Denn schon am Tag nach der TV-Sendung haben tausende Blogger schwadroniert, ob die Frau echt oder falsch, klug oder dumm sei, ob sie nur provoziere oder den Machismo-Kult der Hardcore-Rapper persifliere, ob man ihr Gequassel „geil“ oder „öde“ finden und ihre Bums-Rapp-Hymnen hören oder nicht hören solle. Insgesamt ein gigantisches Pennäler-Palaver, das unter Pennälern völlig in Ordnung ist, weil man dort (noch) nicht weiß, wie man sein Leben erleben wird. Vielleicht erweitert sich die Blogosphäre zu einer postpubertären Selbstfindungsveranstaltung der Mediengesellschaft. Ich habe nichts dagegen, im Gegenteil, ich möchte davon träumen, dass sie nicht in ihrer Redundanz ersticken, sondern die Frischluft des Diskurses gewinnen wird. Aber redet bitte nicht von Journalismus, so verdreht der real existierende auch sein mag. Journalismus liefert das aktuelle Ereigniswissen, auf das sich die meisten Blogger stürzen wie die Geier auf den Kadaver, und besonders gierig dann, wenn ein Mainstream-Fernsehsender eine „Porno-Rapperin“ präsentiert.

Könnte man sagen, wenn es stimmen würde Der haken an der Sache: Die Behauptung, tausende Blogger würden es thematisieren, ist nachweislich falsch. Zu dem Vorfall gibt es weniger als ein Dutzend Blogpostings, eines davon bezeichnenderweise bei einem “Branchendienst” eines Urheberrechtsverletzers namens Peter Turi, und zwei weitere bei Bloggern, die solche Themen gewohnheitsmässig, möglichweise wegen des Googletraffics abfeiern. Sprich: Das Thema ist unter den über 100.000 aktiven deutschen Blogs praktisch nicht existent, eine winzige, teilweise awarenessgeile Minderheit hat sich darauf gestürzt, von “Tausende Blogger” kann überhaupt keine Rede sein.
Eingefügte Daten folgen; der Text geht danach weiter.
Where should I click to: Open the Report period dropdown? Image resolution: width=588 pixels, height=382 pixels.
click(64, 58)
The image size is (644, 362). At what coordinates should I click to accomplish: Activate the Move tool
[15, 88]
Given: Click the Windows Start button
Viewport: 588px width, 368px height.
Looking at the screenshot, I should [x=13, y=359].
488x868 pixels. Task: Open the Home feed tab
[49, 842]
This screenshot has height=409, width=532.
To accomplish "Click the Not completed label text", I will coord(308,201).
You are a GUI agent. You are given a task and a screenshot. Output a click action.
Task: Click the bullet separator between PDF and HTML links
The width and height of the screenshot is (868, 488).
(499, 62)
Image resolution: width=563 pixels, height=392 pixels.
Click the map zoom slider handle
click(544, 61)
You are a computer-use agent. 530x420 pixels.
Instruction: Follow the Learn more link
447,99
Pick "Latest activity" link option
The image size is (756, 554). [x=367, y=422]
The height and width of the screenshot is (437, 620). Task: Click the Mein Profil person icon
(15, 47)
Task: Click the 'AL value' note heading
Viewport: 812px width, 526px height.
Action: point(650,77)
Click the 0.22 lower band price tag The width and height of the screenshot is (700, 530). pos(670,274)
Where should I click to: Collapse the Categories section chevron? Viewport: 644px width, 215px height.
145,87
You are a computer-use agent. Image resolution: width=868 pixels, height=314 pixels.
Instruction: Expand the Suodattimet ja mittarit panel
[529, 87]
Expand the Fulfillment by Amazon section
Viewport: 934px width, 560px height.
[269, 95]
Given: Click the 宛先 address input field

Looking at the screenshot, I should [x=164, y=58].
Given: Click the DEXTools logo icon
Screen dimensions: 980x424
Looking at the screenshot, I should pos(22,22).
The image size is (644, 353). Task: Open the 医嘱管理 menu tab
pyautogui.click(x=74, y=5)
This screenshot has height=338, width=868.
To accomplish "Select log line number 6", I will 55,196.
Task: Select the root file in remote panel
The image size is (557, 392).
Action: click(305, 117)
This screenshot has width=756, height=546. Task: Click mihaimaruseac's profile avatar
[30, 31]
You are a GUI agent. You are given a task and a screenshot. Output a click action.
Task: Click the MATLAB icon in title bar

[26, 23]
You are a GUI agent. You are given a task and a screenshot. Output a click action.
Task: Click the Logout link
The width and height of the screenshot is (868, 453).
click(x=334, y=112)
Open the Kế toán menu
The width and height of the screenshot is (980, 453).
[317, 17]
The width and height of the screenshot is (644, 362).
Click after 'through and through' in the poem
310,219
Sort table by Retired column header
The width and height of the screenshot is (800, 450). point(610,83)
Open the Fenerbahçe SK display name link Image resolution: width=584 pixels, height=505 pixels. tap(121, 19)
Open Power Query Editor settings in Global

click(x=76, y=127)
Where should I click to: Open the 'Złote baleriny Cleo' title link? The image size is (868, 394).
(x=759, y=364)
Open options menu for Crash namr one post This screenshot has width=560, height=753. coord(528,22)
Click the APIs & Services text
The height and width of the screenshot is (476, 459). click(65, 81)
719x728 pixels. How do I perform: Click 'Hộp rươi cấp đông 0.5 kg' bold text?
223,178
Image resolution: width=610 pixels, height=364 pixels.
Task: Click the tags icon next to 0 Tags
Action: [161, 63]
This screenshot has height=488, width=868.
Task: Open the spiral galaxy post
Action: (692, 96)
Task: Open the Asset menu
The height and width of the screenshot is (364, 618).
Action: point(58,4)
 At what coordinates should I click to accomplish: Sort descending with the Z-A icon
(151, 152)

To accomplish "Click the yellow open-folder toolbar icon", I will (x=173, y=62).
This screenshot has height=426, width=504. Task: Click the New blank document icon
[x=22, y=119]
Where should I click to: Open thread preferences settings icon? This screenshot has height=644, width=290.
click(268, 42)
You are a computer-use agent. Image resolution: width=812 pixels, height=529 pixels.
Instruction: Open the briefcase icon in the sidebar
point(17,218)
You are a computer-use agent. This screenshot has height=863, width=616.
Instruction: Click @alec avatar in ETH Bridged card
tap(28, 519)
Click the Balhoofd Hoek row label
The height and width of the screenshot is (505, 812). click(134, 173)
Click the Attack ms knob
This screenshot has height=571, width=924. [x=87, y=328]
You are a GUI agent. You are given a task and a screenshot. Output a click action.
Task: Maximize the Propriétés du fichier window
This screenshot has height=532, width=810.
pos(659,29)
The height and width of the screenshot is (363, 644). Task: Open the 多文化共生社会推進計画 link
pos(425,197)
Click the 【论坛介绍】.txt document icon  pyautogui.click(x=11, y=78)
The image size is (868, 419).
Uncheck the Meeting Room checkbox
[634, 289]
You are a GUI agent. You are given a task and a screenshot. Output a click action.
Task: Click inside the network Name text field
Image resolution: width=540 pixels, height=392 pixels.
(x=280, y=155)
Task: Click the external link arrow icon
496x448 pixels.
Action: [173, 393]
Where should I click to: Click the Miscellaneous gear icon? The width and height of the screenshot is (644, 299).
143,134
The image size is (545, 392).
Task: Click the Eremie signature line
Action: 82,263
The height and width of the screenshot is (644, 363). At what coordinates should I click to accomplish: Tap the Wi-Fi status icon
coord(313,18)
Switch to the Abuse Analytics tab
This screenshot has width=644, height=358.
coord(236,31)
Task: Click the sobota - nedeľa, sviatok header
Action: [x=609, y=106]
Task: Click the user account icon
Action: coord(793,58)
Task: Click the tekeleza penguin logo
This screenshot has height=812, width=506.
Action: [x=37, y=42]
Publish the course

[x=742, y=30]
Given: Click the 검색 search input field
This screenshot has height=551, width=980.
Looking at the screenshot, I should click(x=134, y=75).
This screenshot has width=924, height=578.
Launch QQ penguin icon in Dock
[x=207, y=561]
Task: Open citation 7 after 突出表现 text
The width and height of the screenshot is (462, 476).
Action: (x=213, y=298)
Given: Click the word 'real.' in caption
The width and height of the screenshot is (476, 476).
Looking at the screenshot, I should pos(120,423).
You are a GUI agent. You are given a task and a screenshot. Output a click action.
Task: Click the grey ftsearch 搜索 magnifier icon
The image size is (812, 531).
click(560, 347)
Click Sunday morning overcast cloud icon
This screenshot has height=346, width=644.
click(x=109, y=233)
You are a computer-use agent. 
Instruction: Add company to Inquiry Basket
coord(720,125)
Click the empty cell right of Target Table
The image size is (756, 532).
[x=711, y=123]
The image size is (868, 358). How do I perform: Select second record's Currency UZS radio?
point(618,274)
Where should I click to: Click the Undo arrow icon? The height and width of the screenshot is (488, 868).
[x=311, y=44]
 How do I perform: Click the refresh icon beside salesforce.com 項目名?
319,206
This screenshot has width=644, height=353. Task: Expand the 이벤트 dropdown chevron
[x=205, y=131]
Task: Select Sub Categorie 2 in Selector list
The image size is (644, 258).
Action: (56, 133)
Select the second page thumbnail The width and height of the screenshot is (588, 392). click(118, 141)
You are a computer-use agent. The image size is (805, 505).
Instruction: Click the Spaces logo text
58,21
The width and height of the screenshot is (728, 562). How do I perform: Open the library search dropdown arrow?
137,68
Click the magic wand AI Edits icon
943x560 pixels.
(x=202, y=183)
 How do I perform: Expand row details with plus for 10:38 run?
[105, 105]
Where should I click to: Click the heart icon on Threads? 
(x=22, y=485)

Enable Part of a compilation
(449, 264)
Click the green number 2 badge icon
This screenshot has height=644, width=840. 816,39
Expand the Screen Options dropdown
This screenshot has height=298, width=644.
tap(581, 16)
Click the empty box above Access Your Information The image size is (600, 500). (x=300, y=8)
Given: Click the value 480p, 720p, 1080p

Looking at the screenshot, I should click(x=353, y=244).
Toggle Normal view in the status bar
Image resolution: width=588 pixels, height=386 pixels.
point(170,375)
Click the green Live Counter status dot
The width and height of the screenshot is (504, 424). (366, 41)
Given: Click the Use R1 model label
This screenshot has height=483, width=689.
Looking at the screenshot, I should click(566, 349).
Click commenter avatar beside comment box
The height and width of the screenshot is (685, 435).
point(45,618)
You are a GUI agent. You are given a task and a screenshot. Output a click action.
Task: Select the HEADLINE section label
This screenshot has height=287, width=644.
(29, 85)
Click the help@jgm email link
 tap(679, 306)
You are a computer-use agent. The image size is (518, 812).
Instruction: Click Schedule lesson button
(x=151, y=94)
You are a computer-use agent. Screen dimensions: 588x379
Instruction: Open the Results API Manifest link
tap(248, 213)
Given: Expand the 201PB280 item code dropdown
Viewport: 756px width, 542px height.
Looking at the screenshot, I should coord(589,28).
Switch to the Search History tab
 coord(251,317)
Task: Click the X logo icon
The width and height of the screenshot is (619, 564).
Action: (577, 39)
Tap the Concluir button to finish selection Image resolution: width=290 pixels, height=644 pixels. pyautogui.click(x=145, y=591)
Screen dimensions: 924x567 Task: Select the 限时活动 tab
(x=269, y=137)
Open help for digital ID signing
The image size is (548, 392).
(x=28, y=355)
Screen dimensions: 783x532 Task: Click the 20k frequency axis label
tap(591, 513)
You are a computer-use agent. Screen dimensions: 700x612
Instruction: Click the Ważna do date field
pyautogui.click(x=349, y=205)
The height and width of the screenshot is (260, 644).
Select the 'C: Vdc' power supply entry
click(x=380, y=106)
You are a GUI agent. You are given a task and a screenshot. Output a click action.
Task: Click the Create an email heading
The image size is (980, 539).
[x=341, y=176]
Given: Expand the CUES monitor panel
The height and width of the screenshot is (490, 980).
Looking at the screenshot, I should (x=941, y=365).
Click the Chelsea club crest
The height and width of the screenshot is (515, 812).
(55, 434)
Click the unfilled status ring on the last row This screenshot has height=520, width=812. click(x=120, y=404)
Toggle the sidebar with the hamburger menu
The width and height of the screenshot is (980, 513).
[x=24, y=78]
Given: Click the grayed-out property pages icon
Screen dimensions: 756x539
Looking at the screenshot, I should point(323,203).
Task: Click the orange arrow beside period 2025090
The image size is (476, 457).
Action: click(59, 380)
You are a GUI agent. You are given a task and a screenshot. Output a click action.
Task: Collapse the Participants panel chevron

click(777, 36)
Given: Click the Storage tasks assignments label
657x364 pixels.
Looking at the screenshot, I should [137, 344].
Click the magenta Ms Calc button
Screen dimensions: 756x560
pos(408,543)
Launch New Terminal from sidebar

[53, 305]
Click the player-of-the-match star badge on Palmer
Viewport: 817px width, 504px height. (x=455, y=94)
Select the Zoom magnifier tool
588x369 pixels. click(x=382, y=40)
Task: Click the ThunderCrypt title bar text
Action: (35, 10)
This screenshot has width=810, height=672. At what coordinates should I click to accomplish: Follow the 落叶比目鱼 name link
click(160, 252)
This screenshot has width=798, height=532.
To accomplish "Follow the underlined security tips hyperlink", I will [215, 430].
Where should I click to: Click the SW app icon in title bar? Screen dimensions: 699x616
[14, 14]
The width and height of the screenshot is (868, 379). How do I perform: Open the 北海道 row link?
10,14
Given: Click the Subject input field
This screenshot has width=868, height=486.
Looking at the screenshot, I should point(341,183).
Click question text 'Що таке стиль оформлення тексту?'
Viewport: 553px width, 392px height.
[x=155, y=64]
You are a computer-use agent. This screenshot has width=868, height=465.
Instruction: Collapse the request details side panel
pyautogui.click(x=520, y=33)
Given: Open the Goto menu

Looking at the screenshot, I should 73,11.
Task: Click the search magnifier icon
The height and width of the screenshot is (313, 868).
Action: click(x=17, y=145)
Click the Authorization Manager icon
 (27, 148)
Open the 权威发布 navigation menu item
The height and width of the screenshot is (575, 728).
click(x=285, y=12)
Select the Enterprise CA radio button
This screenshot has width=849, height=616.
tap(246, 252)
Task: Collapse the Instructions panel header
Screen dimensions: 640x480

Es ist nicht zu bestreiten, dass es in der Blogosphäre höchst unschöne Erscheinungen gibt: Gekaufte PR durch Trigami, Googlespamming durch Linkparaden, und oftmals auch dümmliches Nachplappern anderer Blogger und Medien. Aber nicht in diesem Fall, nicht im Mindesten in diesem Ausmass. Was nicht verwundert, denn den meisten geht es um das Erzählen ihrer eigenen Geschichte. Ohne “Relevanz”, “Nachrichtenwert” oder Schielen auf Sensationen. Das Elend der Blogosphäre ist so vielschichtig wie ihr Glanz, und genauso vielschichtig müsste auch die Analyse durch die Wissenschaft sein.

Insofern: Der Beitrag ist zwar in einem Kernpunkt grundfalsch, aber gar nicht so dumm. Auf einem guten Weg, vielleicht. Was fehlt, ist die Recherche und die Fähigkeit, sich mal voll auf das neue mit all seinen Facetten einzulassen. Und das ist mehr als nur die Frage nach der Öffentlichkeitswirkung. Sehr, sehr viel mehr.